THIS VOLUME OF Polin: Studies in Polish Jewry explores the parallels, connections, and differences between Polish and Hungarian Jewry. These two Jewish populations, the largest in Europe and arguably the most culturally vibrant at the beginning of the twentieth century, have rarely been studied comparatively. Historians of Hungarian Jewry, in particular, have tended to downplay these similarities, preferring instead to emphasize the central European character of Hungary and Hungarian Jewry.
The volume is divided into six sections. The first compares the processes of Jewish acculturation and integration, analysing the magnate–Jewish symbiosis and the complexity of integration in multi-ethnic environments in the two countries. The second analyses the similarities and differences in Jewish religious life, discussing the impact of Polish hasidism in Hungary and the nature of ‘progressive’ and Neolog Judaism. Jewish popular culture is the theme of the third section, with accounts of the Jewish involvement in Polish and Hungarian cabaret and film. The fourth section examines the deterioration of the situation in both countries in the interwar years, while the fifth section compares the implementation of the Holocaust and the way it is remembered. The Hungarian focus concludes with a long interview with the doyen of historians of Hungary, Istvan Deak. We also include in this volume in the ‘New Views’ section an article on ‘Polish National Antisemitism’.

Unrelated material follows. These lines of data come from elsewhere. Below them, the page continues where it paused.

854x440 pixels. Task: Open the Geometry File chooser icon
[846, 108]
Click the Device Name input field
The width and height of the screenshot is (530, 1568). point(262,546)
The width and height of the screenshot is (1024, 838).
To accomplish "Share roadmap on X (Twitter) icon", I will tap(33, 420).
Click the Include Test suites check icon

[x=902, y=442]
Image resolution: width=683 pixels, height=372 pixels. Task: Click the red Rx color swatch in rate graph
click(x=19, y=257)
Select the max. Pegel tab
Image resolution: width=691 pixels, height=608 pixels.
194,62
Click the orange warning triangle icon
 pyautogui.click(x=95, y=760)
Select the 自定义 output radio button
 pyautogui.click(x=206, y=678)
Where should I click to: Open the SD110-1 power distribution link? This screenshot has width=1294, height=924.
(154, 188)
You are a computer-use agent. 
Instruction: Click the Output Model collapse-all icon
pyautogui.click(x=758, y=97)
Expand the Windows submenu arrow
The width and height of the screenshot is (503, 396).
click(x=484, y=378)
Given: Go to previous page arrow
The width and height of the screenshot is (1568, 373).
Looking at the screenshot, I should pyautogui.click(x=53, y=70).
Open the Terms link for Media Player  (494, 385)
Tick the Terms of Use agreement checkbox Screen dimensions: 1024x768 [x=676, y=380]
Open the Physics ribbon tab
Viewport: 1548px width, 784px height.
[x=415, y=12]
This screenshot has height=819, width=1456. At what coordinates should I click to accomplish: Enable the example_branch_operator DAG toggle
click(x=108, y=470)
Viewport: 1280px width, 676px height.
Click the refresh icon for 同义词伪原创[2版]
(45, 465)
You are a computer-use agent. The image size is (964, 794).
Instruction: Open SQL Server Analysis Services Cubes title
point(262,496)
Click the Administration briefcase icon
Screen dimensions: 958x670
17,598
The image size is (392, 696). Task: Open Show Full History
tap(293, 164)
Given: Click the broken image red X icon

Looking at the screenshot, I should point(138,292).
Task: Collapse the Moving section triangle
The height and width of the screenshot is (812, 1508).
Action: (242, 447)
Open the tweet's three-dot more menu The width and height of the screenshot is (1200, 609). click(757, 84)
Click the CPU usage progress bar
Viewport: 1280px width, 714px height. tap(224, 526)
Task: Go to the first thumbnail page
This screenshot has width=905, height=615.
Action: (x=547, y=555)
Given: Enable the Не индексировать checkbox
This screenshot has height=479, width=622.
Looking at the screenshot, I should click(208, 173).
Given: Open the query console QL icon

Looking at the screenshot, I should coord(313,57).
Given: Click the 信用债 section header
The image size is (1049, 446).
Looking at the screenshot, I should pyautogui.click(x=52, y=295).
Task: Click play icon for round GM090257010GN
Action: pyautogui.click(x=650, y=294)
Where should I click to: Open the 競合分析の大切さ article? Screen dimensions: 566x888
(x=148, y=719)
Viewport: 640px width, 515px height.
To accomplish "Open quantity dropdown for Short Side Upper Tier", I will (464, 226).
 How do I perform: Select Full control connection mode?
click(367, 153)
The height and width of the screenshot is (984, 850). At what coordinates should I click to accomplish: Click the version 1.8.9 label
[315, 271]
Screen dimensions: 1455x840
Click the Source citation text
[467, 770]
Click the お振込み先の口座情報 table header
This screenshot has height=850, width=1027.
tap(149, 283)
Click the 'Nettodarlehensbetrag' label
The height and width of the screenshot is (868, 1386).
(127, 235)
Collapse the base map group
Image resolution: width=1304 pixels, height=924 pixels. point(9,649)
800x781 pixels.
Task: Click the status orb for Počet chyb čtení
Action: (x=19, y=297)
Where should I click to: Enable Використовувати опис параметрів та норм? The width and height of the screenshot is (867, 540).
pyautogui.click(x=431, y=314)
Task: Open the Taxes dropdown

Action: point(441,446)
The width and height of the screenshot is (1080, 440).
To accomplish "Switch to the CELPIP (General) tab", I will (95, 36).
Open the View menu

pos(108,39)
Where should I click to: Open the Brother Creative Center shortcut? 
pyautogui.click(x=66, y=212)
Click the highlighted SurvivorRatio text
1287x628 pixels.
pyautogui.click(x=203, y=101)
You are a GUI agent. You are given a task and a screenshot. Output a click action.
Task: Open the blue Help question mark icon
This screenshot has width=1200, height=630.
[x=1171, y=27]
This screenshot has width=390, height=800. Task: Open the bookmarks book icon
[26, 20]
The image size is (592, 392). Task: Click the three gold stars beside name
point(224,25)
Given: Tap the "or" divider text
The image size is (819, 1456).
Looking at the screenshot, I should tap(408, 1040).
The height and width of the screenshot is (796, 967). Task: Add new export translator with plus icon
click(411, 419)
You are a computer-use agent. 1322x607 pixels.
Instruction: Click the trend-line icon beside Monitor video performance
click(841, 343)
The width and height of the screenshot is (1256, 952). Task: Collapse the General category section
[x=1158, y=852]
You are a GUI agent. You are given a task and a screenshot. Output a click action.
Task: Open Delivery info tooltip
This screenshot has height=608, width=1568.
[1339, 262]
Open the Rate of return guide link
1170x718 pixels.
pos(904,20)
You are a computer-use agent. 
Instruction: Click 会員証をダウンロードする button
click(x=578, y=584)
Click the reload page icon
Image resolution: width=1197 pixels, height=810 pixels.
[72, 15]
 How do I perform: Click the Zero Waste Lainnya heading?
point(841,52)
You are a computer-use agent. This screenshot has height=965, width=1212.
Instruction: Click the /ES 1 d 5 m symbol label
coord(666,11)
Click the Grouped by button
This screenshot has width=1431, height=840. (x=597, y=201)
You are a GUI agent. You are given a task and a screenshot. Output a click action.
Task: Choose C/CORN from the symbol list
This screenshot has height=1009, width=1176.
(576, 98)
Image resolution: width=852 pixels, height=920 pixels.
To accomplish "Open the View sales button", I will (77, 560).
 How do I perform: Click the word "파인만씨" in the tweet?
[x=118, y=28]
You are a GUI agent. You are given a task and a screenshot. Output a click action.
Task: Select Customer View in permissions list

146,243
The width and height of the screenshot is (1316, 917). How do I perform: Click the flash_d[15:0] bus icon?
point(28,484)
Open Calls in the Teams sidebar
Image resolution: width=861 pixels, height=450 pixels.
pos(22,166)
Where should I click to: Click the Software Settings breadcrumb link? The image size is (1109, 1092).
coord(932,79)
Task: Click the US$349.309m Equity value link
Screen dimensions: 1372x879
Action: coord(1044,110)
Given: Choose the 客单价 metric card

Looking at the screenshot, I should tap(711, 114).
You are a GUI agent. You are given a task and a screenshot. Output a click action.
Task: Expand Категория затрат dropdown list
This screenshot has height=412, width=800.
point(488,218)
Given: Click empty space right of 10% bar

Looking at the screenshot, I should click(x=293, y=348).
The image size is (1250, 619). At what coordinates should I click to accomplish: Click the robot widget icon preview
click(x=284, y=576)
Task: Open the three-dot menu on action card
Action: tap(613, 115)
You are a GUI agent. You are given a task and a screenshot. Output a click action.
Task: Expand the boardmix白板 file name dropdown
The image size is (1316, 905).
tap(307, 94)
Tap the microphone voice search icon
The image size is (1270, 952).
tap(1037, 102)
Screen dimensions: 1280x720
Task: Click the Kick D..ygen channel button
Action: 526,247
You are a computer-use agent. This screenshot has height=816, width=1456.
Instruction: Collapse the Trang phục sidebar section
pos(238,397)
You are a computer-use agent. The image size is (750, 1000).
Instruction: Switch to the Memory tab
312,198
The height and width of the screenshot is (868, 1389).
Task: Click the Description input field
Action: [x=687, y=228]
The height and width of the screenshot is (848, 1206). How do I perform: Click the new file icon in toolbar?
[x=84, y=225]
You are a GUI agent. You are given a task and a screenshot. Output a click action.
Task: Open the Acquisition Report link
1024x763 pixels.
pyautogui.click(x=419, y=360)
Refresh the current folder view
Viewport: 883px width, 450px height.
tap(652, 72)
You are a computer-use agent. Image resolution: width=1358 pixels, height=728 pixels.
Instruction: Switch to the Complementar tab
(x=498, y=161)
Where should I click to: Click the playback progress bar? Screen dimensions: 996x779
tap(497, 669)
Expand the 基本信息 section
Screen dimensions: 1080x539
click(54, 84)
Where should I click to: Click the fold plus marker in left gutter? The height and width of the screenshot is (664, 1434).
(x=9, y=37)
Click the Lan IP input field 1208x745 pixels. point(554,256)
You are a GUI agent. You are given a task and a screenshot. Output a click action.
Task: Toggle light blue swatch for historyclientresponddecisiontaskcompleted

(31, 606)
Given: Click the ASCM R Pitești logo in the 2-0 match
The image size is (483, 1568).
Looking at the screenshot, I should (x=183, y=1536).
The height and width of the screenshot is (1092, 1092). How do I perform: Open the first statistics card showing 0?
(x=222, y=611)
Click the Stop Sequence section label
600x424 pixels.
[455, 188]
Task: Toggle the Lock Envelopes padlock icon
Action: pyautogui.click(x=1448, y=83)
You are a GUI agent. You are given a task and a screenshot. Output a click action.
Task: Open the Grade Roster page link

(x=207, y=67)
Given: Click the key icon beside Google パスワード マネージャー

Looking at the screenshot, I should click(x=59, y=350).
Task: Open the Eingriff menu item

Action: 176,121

Polin is sponsored by the Institute of Polish–Jewish Studies, which is an associated institute of the Oxford Centre for Hebrew and Jewish Studies, and by the American Association for Polish--Jewish Studies, which is linked with the Department of Near Eastern and Judaic Studies, Brandeis University. As with earlier issues, this volume could not have appeared without the untiring assistance of many individuals. In particular, we should like to express our gratitude to Professor Ron Liebowitz, president of Brandeis University, to Mrs Irene Pipes, president of the American Association for Polish–Jewish Studies, and to Andrzej Szkuta, treasurer of the Institute for Polish–Jewish Studies. These three institutions all made substantial contributions to the cost of producing the volume.